The Community Land Trust Network has published research that reflects the superior ambitions most CLT and other community led housing groups have for their projects in terms of building more sustainably. An analysis of a random selection of plans demonstrated – albeit cautiously – that the projects built more sustainable homes than the average minimum energy standards for the UK.

Using funding from Power to Change, the CLT Network worked with sustainability experts HoyleDean, which reviewed a random set of planning documents and drawings for a range of Community Land Trust projects with planning permission, to assess their planned energy performance.

The projects were selected randomly, with the findings compared to local and national building standards for sustainability, finding that these community led groups lead the way in building with higher standards, setting an example for how building can approach the issue of reaching Net Zero.

The CLT Network singled out Cornwall CLT, which was one of those selected for review, which has a charter that ensures all of its homes incorporate high standards of energy-efficiency and ecology.  To date, the group has delivered 230 affordable homes, with another 50 in the pipeline.

The report created, Leading to Net Zero has some interesting findings, not least that 57% was the highest reduction in CO2, with 4.8kg of CO2 emissions savings in one household, and another household had an estimated £698 savings in energy bill, based on an Everest 2020 Ltd study that equates average energy costs per Energy Performance Rating (EPC).

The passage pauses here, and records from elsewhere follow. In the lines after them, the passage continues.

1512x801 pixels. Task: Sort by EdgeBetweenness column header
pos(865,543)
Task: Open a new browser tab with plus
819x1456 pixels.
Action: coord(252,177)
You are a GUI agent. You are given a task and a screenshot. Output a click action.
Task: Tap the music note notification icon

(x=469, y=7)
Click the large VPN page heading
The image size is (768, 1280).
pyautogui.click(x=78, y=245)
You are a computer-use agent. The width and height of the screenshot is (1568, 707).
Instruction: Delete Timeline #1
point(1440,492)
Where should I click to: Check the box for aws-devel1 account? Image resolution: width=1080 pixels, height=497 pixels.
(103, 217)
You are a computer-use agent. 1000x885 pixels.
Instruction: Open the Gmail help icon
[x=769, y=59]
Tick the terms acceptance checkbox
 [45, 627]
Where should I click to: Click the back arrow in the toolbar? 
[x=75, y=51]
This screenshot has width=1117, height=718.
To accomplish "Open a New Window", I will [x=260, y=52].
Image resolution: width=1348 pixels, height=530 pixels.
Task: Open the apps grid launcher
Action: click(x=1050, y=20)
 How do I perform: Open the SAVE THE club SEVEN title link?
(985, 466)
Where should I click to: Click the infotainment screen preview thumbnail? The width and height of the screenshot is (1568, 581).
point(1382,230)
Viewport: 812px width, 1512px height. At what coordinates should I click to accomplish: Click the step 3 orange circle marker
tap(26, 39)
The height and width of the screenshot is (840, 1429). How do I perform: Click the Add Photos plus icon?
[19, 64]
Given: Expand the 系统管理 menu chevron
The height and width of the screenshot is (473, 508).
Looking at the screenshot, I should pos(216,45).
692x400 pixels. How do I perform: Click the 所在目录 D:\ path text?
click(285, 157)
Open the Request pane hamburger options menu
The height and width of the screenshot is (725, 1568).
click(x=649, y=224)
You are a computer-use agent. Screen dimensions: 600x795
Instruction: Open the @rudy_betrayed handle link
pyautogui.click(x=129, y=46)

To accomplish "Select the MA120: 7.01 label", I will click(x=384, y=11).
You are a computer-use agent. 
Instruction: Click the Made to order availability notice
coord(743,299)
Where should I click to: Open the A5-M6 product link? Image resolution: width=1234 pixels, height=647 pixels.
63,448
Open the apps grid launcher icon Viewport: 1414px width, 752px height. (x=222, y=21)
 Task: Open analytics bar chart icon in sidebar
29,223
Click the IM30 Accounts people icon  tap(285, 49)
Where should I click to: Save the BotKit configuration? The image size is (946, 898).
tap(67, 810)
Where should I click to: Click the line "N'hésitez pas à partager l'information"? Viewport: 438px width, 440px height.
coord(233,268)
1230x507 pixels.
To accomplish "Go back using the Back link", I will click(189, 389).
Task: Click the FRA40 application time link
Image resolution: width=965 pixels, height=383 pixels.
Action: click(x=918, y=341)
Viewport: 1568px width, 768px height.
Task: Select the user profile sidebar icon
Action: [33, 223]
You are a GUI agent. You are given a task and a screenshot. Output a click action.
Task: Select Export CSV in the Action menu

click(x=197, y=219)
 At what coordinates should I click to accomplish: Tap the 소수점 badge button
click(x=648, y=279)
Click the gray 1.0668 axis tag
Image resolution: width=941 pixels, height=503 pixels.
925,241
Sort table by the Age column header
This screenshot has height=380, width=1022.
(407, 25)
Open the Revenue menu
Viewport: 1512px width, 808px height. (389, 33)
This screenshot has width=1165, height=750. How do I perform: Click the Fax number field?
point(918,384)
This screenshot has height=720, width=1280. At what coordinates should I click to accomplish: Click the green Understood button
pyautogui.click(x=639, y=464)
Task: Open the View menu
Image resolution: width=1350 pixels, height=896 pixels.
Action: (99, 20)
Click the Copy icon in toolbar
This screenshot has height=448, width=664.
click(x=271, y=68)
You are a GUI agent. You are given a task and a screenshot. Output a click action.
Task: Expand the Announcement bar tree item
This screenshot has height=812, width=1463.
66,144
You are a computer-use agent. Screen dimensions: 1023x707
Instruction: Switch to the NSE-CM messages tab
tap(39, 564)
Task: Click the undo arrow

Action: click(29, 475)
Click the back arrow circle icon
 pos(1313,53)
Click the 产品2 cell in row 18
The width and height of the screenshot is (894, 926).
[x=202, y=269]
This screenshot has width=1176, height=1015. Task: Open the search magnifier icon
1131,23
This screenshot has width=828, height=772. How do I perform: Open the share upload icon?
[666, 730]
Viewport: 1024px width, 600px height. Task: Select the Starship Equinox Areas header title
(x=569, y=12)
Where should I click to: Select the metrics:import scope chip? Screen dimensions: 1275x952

Tom Chance, Chief Executive of the Community Land Trust Network said, “We know that communities want to tackle the climate crisis, and now we have evidence that they are taking a lead when building new homes.

“They are even managing to go for high standards with challenging affordable housing projects, in a market that is tough for new entrants. Give communities control and they will prioritise quality and sustainability.

“Communities can help the Government to drive higher standards, building skills and supply chains to hit net zero. But they need the Government to extend the Community Housing Fund, helping new entrants develop projects to the point where they can access mainstream grants and lending.”